When we get to the setMethods, the dates will be changed as we set different values.

prototype
The prototype property is used to assign new properties and methods to instances of the Date object
See Date.prototype.customFormat(datestring) in javascript date object tutorial.
constructor
A reference to the function that created the instance of a Date object. Can be used to test if a variable is a Date.
if (myTime.constructor == Date) {}
parse(string)
The millisecond equivalent of the date specified in the correctly formatted string parameter.

UTC(year, month [, date, hours, minutes, seconds, ms])
Returns an integer — the UTC millisecond value of the date specified as parameters. The parameter values for the UTC() method must be in UTC time for the returned value to be accurate. This method does not generate a Date object. The Year and Month are required. The other parameters are optional. I have no clue why anyone would use this. Please let me know via comments. The difference between UTC and getTime(); may be the offset from GMT. I need to look more into this.
toString()
Returns a string value of the date. Different browsers return different strings, and usually the string value is returned in a format that is not suitable to return raw to the user.
toDateString()
Returns the date portion of an instance of a Date object as a string. The format is under the control of the browser, so I prefer the customFormat method.
toTimeString()
Returns the time portion of the instance of a Date object as a String. The format depends on the browser and language so I prefer the customFormat method.

toLocaleString()
Returns the local time zone value of both the date and time.

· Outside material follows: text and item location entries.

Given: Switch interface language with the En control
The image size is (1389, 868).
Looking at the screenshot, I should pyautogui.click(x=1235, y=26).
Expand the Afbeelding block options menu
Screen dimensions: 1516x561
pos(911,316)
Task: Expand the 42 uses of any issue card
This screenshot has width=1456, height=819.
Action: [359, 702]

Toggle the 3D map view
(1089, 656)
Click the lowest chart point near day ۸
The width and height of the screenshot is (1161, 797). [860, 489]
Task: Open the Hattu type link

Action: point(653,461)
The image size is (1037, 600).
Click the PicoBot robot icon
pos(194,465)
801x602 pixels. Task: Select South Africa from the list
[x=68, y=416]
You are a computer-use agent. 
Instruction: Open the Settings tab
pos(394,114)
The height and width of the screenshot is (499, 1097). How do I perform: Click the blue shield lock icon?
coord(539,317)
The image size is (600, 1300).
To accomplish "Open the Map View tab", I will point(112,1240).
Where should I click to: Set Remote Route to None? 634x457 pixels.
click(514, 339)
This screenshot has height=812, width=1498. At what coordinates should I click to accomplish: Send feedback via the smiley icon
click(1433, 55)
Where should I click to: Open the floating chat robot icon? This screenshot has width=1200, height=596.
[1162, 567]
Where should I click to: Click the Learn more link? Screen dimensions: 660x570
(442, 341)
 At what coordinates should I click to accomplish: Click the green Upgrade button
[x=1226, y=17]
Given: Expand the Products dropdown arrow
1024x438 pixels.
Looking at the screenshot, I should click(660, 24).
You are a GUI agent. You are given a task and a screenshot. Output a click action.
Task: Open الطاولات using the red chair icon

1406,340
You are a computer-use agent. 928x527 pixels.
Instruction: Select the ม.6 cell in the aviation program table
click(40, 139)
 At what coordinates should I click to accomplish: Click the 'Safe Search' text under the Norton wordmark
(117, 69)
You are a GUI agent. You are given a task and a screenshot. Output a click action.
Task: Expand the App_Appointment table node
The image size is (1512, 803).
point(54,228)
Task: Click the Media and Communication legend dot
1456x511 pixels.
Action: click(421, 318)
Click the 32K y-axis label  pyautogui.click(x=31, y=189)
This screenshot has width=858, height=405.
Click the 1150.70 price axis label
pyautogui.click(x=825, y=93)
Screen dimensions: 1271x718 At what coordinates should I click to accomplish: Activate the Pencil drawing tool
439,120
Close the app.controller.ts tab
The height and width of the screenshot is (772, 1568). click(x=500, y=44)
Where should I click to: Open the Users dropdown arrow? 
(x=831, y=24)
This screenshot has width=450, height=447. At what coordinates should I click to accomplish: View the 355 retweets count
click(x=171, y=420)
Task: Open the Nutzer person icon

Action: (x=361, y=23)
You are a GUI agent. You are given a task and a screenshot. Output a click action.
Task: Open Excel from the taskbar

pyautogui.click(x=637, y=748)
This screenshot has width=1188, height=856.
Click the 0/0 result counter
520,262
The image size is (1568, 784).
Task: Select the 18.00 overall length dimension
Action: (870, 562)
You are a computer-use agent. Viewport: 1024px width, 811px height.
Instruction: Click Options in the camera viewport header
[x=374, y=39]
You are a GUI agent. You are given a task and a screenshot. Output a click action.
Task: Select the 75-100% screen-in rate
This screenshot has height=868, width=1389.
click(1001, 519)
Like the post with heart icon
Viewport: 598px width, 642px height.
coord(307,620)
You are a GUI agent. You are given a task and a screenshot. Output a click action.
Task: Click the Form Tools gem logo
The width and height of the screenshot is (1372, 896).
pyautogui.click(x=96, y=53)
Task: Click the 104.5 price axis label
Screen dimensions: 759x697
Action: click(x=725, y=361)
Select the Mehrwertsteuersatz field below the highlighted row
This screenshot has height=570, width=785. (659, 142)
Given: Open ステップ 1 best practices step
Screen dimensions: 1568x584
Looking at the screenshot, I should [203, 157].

The format may be localized, so this may be useful for internationalization. I prefer, again, to rely on an internationalized version of the customFormat, but I probably shouldn’t.
toLocaleDateString()
Returns the date portion of an instance of a Date object as a String. The format is based on the browser and language and differs between some browsers, so I prefer the customFormat method.

toLocaleTimeString()
Returns the time as a String, with the format controlled by the browser and language.
valueOf()
Returns the value of the instance of the date object as an integer in millisenconds from Jan. 1, 1970.
getTime()
Returns an integer — the number of milliseconds since January 1, 1970, to the date specified by the instance of the Date object. I do not know how this differs from valueOf()
getFullYear()
Returns an integer representing the actual year for the date. Use this instead of getYear()
getUTCFullYear()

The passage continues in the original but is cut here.